[[ Records for the task, beginning ]]

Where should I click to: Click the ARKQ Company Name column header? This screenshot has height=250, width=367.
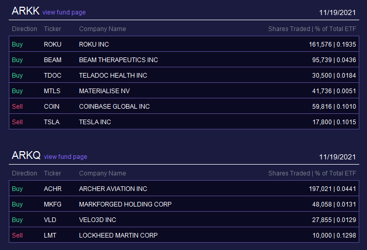click(x=102, y=173)
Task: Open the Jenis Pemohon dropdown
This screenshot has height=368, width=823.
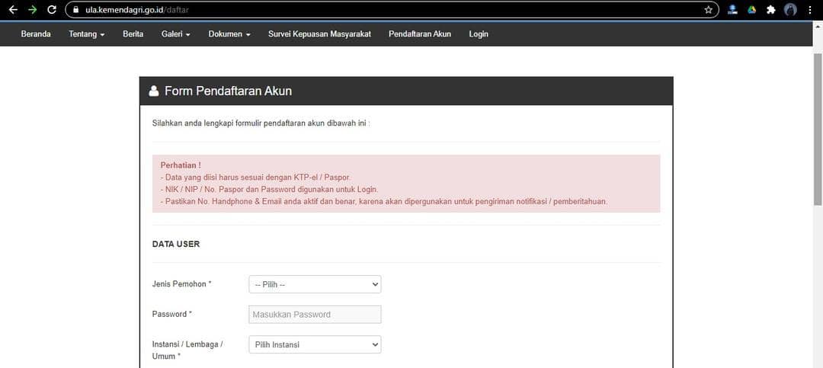Action: (x=315, y=284)
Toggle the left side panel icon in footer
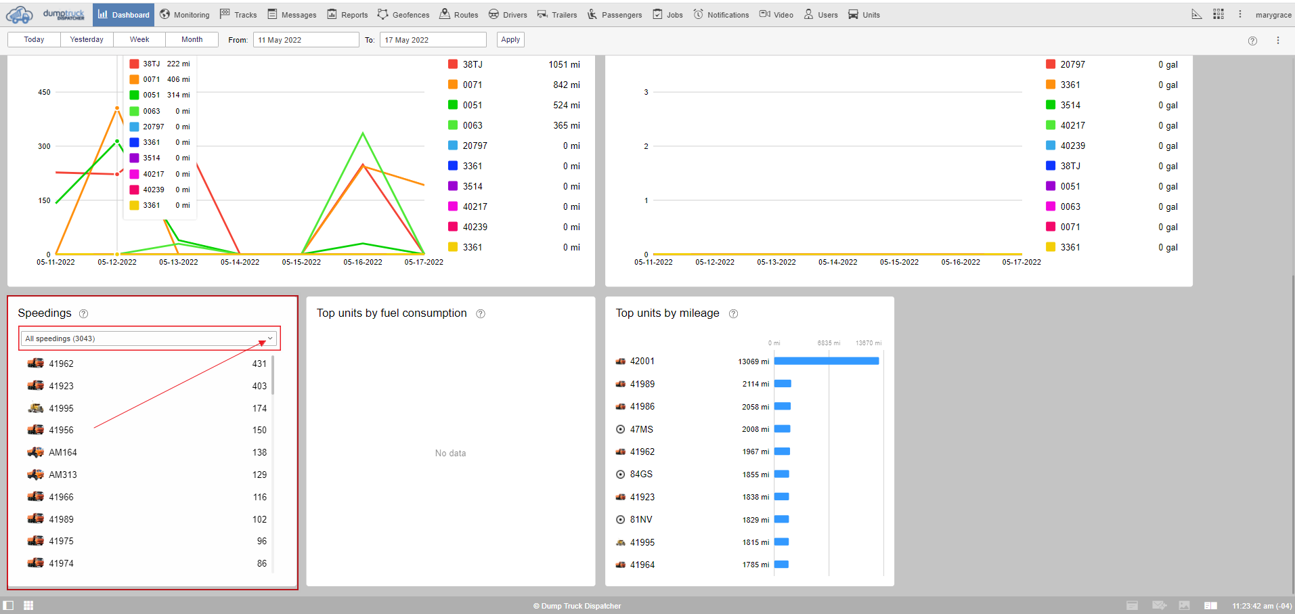The image size is (1295, 614). tap(8, 605)
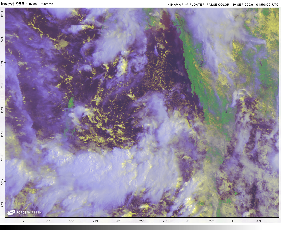
Task: Click the 11°N latitude tick label
Action: [2, 158]
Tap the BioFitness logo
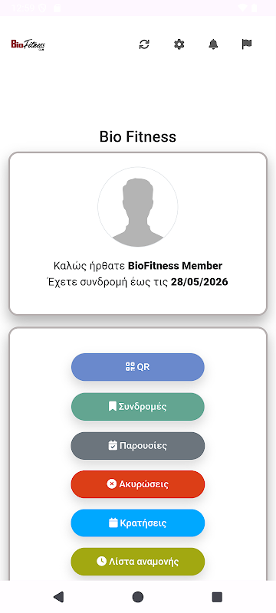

[[ Records for the task, end ]]

**What you will do**
Set down every line above exactly, pictures excluded.

**Reply to the exercise**
Where should I click to: Click the ARKQ Company Name column header? This screenshot has height=250, width=367.
click(x=102, y=173)
Task: Open the Jenis Pemohon dropdown
This screenshot has height=368, width=823.
Action: (x=315, y=284)
Toggle the left side panel icon in footer
The image size is (1295, 614). tap(8, 605)
Task: Click the 11°N latitude tick label
Action: [2, 158]
Tap the BioFitness logo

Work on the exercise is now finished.